Nélson Alexandre Farpelha Estrela (born 29 April 1988), known as Minhoca, is a Portuguese footballer who plays for Rabo de Peixe  as an attacking midfielder.

Club career
Born in Ponta Delgada, Azores, Minhoca earned his nickname meaning "earthworm" in his native language for his dribbling ability while a youth player at Marítimo Sport Clube in his hometown. He began his senior career with CU Micaelense in the fourth division and, in June 2011, he signed a three-year deal with C.D. Santa Clara of the Segunda Liga, again in his native islands.

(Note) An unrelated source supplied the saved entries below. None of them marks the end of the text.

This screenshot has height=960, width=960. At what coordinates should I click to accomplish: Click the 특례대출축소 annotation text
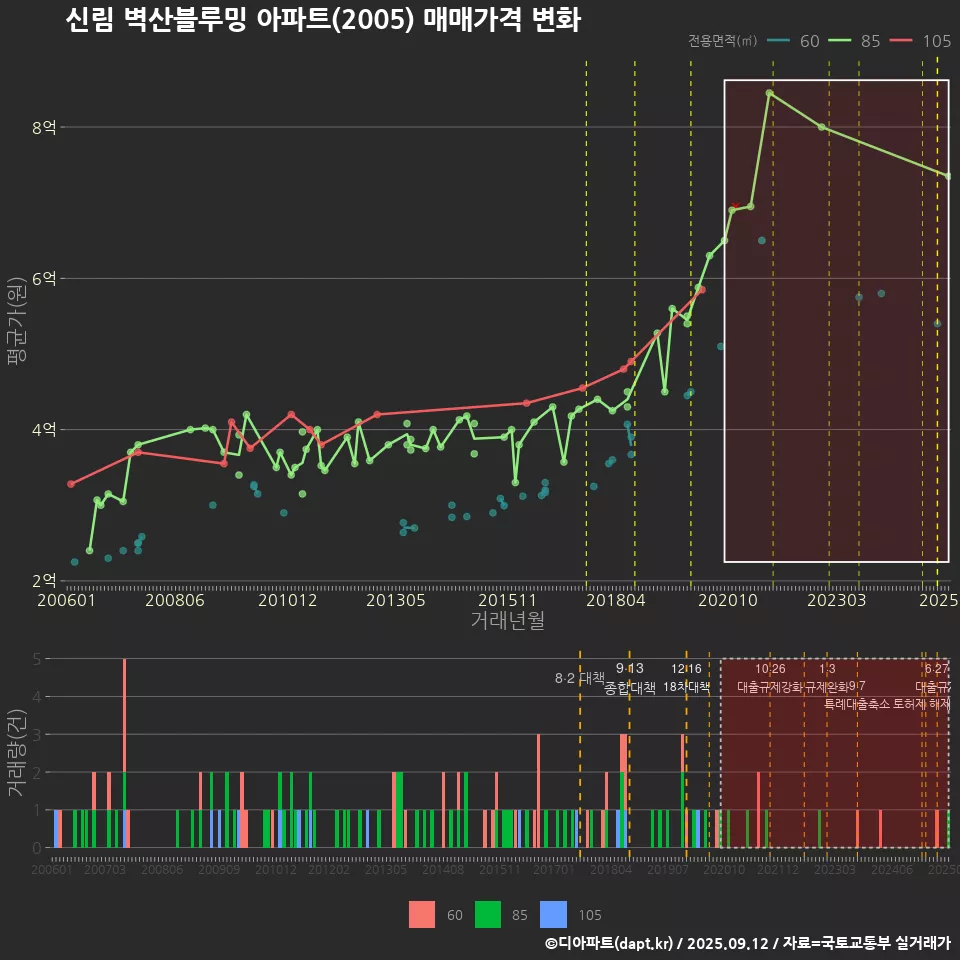(857, 704)
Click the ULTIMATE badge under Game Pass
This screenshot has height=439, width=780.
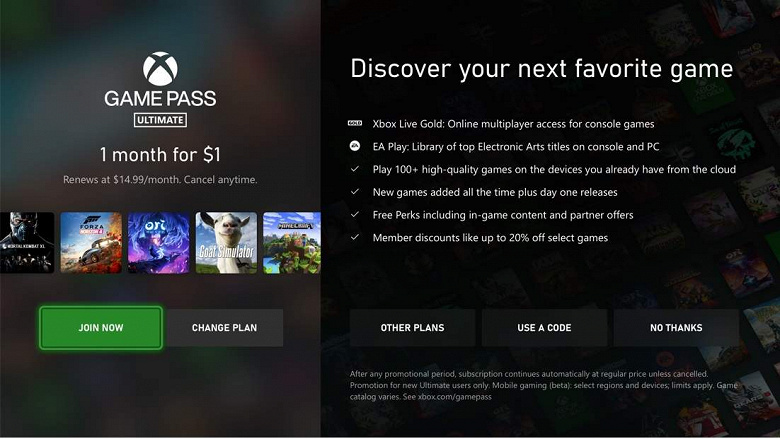coord(160,120)

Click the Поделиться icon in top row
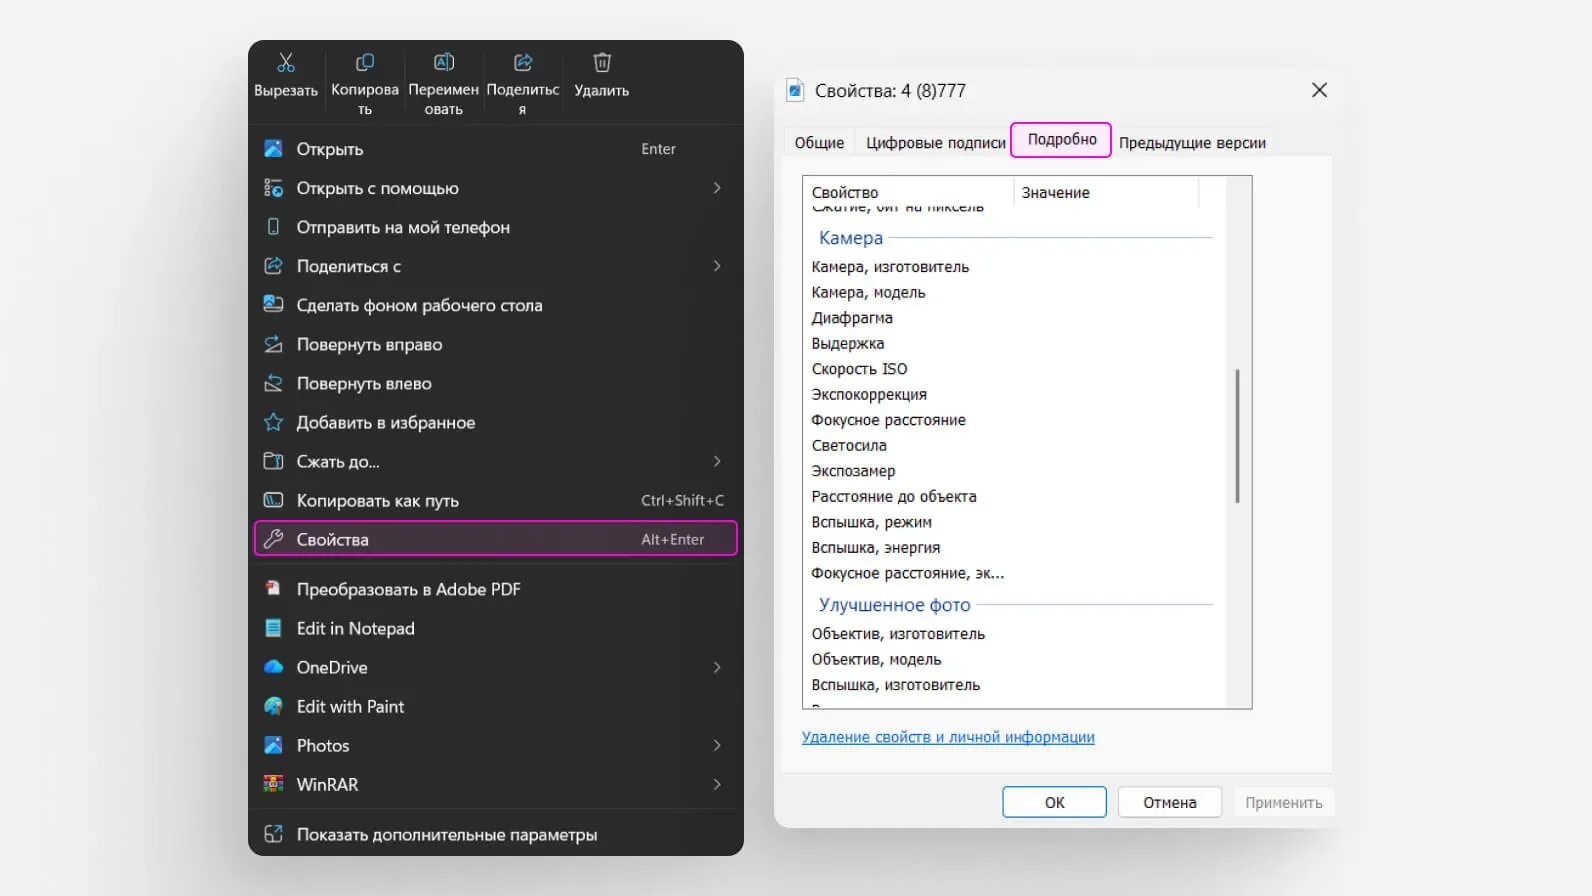coord(522,62)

In January 2014, Primeira Liga club F.C. Paços de Ferreira secured Minhoca on a 3-year contract. He scored his first goals for his new team on 23 November, a brace in a 9–0 rout of amateurs Clube Atlético Riachense in the fourth round of the Taça de Portugal. His first top-flight goal was on 17 April 2016, in a 4–3 away win against C.F. União.

Minhoca returned to Santa Clara in May 2017, on a two-year deal. In his first season in his second spell, he contributed three goals as they were promoted as runners-up to C.D. Nacional. On 17 September he received a straight red card after half an hour in a 2–1 victory at Gil Vicente FC.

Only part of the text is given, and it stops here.